-- start of SOURCE --

Criminal Justice & the Rule of Law

The View From Riotsville, U.S.A.

Tyler McBrien
Wednesday, October 12, 2022, 8:01 AM

A review of Sierra Pettengill’s documentary film, “Riotsville, U.S.A.” (2022).

A scene from RIOTSVILLE, USA, a Magnolia Pictures release. Photo courtesy of Magnolia Pictures.

Published by The Lawfare Institute
in Cooperation With
Brookings

A review of Sierra Pettengill’s documentary film, “Riotsville, U.S.A.” (2022). 

***

In 2013, the police department of Morven, Georgia, population 565, acquired $4 million worth of military equipment, including armored vehicles, rifles, three boats, and scuba gear—despite a conspicuous lack of nearby bodies of water. Two hundred miles west, the police chief of Bloomingdale, Georgia, population 2,713, justified his department’s acquisition of four grenade launchers with the need to send a message that his “officers are armed to meet any threat,” even though no such threat had necessitated the use of deadly force on anyone during his 20 years leading the precinct. And in Keene, New Hampshire, population 23,000, local officials said the need to patrol the annual Pumpkin Festival “and other dangerous situations” demanded the acquisition of an armored tactical vehicle. 

How exactly did we get here? When did it become commonplace for police departments to clamor for armored personnel carriers (a battlefield vehicle resembling a tank) that were previously used in the wars in Afghanistan and Iraq? At what point did police officers come to resemble Rambo more than Andy Griffith? 

Theories on police militarization abound, but filmmaker and archival researcher Sierra Pettengill offers new answers—in both style and substance—in her recent documentary, “Riotsville, U.S.A.” In the late 1960s, amid uprisings in Detroit, Newark, and Watts, the U.S. military stood up model towns called Riotsvilles to teach police departments how to quash civil unrest—and filmed it. In Pettengill’s documentary, which was made entirely from archival footage, we see soldiers dressed as rioters parade through these plywood main streets—“Anywhere, U.S.A.,” as one reporter at the time called it. The faux rioters’ hippie wigs and gesticulations approach high camp, but their faux adversaries—the soldiers firing tear gas canisters and shaking down the would-be rioters for the onlooking police chiefs learning how to disperse riots in their hometowns—look all too real. 

The footage sat in public archives for decades, until Pettengill began digging around after reading about Riotsvilles in Rick Perlstein’s book, “Nixonland.” In Pettengill’s hands, these archival finds conjure a security-state dreamscape set to a polyphonic soundtrack. Yet, rather than focus narrowly on these fictional towns and their “dream riots,” Pettengill, aided by lyrical narration from Tobi Haslett, tells the story of how this dreamscape became a reality. By placing this bizarre footage in the context of federal responses to civil unrest, “Riotsville, U.S.A.” becomes a visual journey of police militarization from its inception—a phantasmic vision of the path taken. 

The False Promise of the Kerner Commission

Historians of police militarization often focus on recent decades to explain the trend, and for good reason. The so-called war on drugs and war on terror provided the justifications and motivations for inflated police department budgets, military weapons transfers, information sharing between the military and police, and cross-training in special weapons and tactics (SWAT) teams, which are modeled after military elite special operations units. Paramilitary deployments like SWAT teams increased dramatically in this period, up 1,400 percent between 1980 and 2000, from an average of 3,000 deployments in the 1980s to an average of 45,000 deployments by the year 2000. Police militarization during this period was also a two-way street. Left with what it perceived as a military without a mission at the end of the Cold War, the government began to involve the military in drug enforcement, border control, and other “domestic support” operations.

-- end of SOURCE --
-- start of COLLECTED DATA --

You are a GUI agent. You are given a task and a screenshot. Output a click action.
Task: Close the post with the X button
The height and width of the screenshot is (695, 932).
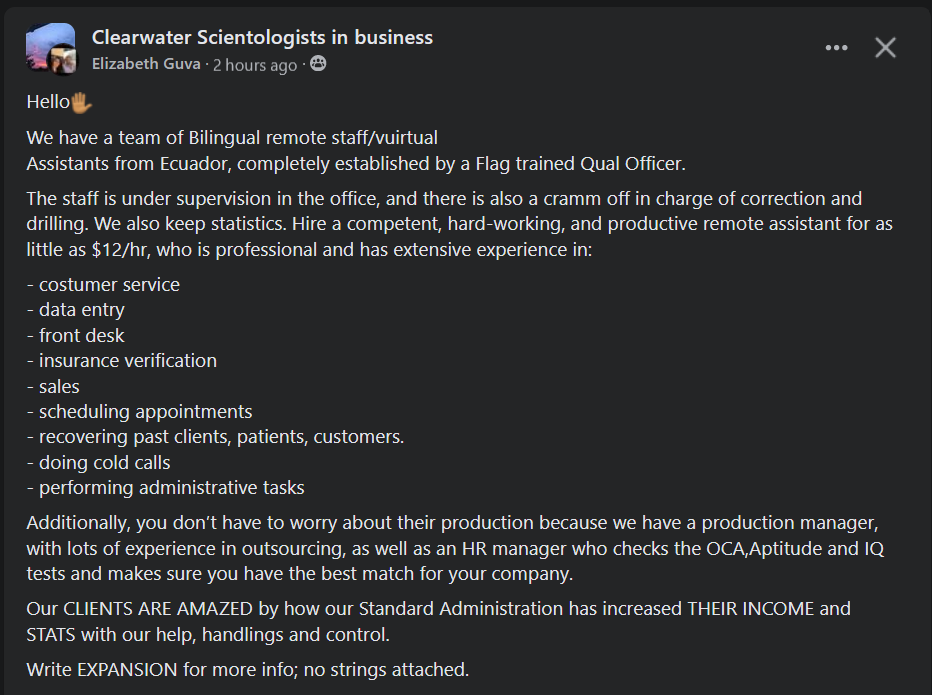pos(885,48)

-- end of COLLECTED DATA --

Copy verbatim everything in the Riotsville review from "In 2013, the" down to "armored tactical vehicle.".

In 2013, the police department of Morven, Georgia, population 565, acquired $4 million worth of military equipment, including armored vehicles, rifles, three boats, and scuba gear—despite a conspicuous lack of nearby bodies of water. Two hundred miles west, the police chief of Bloomingdale, Georgia, population 2,713, justified his department’s acquisition of four grenade launchers with the need to send a message that his “officers are armed to meet any threat,” even though no such threat had necessitated the use of deadly force on anyone during his 20 years leading the precinct. And in Keene, New Hampshire, population 23,000, local officials said the need to patrol the annual Pumpkin Festival “and other dangerous situations” demanded the acquisition of an armored tactical vehicle.